Neetcode - Graph Valid Tree
Simplicity is the ultimate sophistication.
Graph Valid Tree
Given n nodes labeled from 0 to n - 1 and a list of undirected edges (each edge is a pair of nodes), write a function to check whether these edges make up a valid tree.
Input:
n = 5
edges = [[0, 1], [0, 2], [0, 3], [1, 4]]
Output:
true
Input:
n = 5
edges = [[0, 1], [1, 2], [2, 3], [1, 3], [1, 4]]
Output:
false
Note:
- You can assume that no duplicate edges will appear in edges. Since all edges are
undirected,[0, 1]is the same as[1, 0]and thus will not appear together in edges.
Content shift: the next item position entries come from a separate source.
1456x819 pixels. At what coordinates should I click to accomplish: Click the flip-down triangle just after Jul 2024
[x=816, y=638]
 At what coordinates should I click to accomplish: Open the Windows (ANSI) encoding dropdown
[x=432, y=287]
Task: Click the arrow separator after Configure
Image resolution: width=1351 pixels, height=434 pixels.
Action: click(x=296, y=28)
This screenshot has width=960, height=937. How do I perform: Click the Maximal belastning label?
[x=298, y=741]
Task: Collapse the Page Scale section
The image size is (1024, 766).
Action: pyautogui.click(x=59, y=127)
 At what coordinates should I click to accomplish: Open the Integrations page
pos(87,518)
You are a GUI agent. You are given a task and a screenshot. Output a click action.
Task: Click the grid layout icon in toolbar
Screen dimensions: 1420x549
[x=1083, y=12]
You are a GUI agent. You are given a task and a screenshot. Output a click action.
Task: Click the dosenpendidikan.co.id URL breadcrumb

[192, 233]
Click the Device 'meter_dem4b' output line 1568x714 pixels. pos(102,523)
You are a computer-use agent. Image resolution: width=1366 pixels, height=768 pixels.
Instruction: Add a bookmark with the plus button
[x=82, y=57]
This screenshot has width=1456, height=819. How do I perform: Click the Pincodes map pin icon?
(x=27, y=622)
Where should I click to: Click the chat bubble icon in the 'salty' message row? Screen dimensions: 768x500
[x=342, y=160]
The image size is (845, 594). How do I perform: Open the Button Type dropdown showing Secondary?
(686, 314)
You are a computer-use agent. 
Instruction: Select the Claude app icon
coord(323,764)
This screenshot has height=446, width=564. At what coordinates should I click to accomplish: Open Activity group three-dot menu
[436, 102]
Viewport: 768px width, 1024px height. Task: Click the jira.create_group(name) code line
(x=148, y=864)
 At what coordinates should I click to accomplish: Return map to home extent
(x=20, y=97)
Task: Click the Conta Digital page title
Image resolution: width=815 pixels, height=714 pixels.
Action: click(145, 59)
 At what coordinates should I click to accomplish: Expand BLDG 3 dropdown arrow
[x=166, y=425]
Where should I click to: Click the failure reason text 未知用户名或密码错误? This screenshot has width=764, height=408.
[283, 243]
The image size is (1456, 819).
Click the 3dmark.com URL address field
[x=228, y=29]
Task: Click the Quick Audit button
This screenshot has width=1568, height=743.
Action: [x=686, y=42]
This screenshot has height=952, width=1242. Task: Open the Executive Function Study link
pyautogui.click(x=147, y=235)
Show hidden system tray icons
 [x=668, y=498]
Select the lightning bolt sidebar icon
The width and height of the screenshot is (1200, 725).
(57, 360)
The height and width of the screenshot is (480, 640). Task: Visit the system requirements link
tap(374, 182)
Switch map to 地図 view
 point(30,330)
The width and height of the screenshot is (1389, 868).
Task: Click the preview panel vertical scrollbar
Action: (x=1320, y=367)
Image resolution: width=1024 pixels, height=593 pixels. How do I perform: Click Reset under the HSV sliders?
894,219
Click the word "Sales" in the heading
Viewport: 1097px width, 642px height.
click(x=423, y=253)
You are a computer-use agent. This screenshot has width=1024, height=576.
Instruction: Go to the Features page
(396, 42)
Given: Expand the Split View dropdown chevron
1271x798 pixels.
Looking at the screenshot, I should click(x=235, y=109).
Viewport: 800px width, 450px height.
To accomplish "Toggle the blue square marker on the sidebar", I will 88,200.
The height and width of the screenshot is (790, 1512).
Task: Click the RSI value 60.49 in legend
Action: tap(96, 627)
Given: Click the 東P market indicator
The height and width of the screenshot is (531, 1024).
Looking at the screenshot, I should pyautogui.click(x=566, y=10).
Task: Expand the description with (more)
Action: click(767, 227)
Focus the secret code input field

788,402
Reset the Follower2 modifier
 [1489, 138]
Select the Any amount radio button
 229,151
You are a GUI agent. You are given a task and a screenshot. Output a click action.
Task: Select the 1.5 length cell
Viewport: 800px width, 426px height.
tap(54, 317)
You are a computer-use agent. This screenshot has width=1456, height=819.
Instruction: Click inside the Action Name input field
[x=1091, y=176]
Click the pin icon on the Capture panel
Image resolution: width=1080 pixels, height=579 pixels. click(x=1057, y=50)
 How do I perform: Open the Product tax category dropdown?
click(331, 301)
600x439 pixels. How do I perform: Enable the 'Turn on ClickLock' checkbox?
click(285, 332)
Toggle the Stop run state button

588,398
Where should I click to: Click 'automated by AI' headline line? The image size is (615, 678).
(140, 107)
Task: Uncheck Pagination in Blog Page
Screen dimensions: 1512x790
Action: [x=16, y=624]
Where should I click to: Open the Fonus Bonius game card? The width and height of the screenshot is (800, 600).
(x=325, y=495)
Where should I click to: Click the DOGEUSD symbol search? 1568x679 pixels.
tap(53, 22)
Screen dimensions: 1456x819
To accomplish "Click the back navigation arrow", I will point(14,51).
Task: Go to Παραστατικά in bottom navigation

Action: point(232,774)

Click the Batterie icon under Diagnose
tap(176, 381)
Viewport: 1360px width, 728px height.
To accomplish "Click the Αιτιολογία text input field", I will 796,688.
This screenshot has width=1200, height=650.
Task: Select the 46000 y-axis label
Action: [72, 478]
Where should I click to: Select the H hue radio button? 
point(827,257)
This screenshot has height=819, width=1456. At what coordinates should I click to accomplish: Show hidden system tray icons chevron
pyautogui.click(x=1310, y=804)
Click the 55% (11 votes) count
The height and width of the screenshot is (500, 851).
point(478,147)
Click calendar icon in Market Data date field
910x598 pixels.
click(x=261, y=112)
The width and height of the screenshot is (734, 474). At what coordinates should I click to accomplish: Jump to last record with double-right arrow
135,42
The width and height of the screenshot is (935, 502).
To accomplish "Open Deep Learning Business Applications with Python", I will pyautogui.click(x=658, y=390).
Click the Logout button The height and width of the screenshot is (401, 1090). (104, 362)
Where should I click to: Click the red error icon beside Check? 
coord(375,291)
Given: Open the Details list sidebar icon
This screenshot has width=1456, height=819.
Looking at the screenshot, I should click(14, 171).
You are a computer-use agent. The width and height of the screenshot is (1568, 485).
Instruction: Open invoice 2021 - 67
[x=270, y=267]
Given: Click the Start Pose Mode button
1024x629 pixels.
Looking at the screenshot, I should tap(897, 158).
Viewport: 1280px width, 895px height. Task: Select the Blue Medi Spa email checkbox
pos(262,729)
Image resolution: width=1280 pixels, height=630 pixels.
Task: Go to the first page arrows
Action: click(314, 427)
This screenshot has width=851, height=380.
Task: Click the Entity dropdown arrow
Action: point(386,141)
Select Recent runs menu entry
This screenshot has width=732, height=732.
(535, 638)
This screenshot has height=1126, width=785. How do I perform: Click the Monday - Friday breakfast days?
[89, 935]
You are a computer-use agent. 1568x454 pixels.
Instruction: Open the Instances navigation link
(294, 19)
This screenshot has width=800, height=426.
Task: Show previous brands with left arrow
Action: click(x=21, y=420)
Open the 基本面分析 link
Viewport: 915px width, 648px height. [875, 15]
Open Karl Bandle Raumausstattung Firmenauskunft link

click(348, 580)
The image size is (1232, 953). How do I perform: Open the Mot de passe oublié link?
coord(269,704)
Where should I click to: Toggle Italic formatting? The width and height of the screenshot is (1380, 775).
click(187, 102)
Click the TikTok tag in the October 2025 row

This problem has several cases for deciding to proceed further or not. Here is the code I have written to solve this question.
class Solution {
private:
bool dfs(
int node, int parent,
const map<int, vector<int>>& m,
set<int>& visited){
visited.insert(node);
for (int ngb : m.at(node)) {
if (ngb == parent) continue;
if (visited.count(ngb) > 0) return false;
if(!dfs(ngb, node, m, visited)) return false;
}
return true;
}
public:
bool validTree(int n, vector<vector<int>>& edges) {
if (edges.size() != n - 1) return false;
if (n == 1 && edges.empty()) return true;
map<int, vector<int>> m;
for (const auto &edge : edges) {
int f = edge[0], s = edge[1];
m[f].push_back(s);
m[s].push_back(f);
}
if (m.size() != n) return false;
set<int> visited;
if (!dfs(0, -1, m, visited)) return false;
return visited.size() == n;
}
};DFS - CSY
The function first checks if the number of edges is exactly n-1, a requirement for a tree with n nodes, using if (edges.size() != n - 1) return false;. This ensures the graph has the correct edge count but doesn’t guarantee connectivity or acyclicity. Next, I construct an adjacency list using a map, where each node maps to a vector of its neighbors, by adding both directions of each edge (f -> s and s -> f) to represent an undirected graph. I handle edge cases: if n=1 and there are no edges, it’s a valid tree, so return true; if fewer than n nodes appear in the adjacency list (m.size() < n), there are isolated nodes, so return false.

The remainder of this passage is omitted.